Protectorate

Protectorate, in English history, name given to the English government from 1653 to 1659. Following the English civil war and the execution of Charles I, England was declared (1649) a commonwealth under the rule of the Rump Parliament. In 1653, however, Oliver Cromwell dissolved the Rump, replacing it with the Nominated, or Barebone's, Parliament (see Barebone, Praise-God), and when the latter proved ineffectual, he accepted (Dec., 1653) the constitutional document entitled the Instrument of Government, which had been drawn up by a group of army officers. By its terms, Cromwell assumed the title lord protector of the commonwealth of England, Scotland, and Ireland and agreed to share his power with a council of state and a Parliament of one house. However, although Parliament met regularly, Cromwell's protectorate was a virtual dictatorship resting on the power of the army. After a royalist uprising, he divided (1655) the country into 11 military districts, each under the administration of a major general who enforced the rigidly puritanical laws and collected taxes.
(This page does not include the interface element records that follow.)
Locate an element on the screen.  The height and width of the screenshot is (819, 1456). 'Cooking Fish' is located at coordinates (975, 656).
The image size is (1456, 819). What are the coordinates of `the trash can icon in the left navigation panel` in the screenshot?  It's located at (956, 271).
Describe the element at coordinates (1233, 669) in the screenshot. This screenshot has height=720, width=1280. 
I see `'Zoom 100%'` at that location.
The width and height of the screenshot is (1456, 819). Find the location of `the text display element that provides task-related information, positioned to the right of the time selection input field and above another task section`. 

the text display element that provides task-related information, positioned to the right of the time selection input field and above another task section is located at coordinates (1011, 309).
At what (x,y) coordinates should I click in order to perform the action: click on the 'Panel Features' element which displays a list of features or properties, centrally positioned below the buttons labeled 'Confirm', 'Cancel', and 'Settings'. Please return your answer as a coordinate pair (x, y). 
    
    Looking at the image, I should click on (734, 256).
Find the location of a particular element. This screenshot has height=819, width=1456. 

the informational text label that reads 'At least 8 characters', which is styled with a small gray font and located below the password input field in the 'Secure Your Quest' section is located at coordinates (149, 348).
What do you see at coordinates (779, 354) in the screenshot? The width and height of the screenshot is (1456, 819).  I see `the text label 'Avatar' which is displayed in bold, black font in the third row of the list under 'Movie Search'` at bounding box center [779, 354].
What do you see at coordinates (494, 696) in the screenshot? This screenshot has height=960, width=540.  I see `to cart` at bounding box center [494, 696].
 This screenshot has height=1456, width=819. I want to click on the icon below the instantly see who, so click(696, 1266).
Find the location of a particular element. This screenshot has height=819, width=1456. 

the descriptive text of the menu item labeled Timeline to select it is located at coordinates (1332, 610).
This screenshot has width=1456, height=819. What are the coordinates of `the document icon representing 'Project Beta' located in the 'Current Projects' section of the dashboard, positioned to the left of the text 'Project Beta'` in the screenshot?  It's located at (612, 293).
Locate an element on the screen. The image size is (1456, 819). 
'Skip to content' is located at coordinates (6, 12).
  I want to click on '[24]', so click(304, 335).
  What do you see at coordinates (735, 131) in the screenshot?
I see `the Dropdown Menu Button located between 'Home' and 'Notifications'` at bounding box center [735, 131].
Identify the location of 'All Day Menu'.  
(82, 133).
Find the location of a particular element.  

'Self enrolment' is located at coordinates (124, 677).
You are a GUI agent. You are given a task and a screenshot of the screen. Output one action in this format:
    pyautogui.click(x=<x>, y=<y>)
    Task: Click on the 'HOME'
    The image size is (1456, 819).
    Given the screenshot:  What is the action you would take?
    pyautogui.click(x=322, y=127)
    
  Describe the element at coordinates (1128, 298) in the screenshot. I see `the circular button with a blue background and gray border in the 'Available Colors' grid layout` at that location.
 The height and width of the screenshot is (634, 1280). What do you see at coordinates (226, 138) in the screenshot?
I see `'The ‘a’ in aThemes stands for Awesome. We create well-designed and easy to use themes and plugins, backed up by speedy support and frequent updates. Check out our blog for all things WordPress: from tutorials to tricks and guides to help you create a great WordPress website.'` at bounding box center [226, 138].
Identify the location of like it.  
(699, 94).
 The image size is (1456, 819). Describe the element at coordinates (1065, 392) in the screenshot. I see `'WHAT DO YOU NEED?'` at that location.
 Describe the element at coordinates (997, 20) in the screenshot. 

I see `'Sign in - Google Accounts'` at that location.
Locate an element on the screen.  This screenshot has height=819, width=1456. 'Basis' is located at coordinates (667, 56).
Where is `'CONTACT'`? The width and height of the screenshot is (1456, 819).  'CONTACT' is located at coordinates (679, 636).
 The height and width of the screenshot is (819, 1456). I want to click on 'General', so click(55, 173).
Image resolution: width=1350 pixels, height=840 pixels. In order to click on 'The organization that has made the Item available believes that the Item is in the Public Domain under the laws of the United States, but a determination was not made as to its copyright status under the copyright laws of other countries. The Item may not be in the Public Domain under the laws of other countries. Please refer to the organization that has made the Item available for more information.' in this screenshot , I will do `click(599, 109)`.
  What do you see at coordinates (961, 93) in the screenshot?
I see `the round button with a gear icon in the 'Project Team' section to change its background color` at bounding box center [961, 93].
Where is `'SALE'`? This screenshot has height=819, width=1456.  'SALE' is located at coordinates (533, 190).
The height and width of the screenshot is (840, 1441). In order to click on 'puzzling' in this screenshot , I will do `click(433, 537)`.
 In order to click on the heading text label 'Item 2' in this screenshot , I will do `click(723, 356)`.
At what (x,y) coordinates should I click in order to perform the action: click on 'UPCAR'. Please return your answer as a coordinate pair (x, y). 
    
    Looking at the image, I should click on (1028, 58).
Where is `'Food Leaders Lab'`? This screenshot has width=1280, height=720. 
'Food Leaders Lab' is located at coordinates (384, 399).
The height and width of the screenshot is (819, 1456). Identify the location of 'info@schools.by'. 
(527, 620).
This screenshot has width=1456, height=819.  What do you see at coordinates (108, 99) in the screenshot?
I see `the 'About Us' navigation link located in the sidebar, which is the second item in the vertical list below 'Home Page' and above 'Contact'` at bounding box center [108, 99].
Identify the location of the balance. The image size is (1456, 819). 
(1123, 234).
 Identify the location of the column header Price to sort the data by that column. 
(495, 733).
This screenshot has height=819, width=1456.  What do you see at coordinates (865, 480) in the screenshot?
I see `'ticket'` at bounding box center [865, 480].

Toleration was extended to Jews and all non-Anglican Protestants, but not to Roman Catholics. In 1654, the first of the Dutch Wars was brought to a close and English sea power turned against Spain. In the Humble Petition and Advice of 1657, Parliament offered Cromwell the throne (which he refused), allowed him to name a successor, and set up an upper house to be chosen by him; but this attempt at constitutional revision had little practical effect on the government. Richard Cromwell succeeded as lord protector on the death of his father in 1658, but he was unable to control the army and resigned in May, 1659. The Rump was recalled and the Commonwealth resumed, and after a period of chaos Gen. George Monck recalled the Long Parliament and brought about the Restoration of Charles II.

See S. R. Gardiner, History of the Commonwealth and Protectorate (4 vol., 1903, repr. 1965); C. Firth, The Last Years of the Protectorate (2 vol., 1909; repr. 1964); I. Roots, Commonwealth and Protectorate: The English Civil War and Its Aftermath (1966).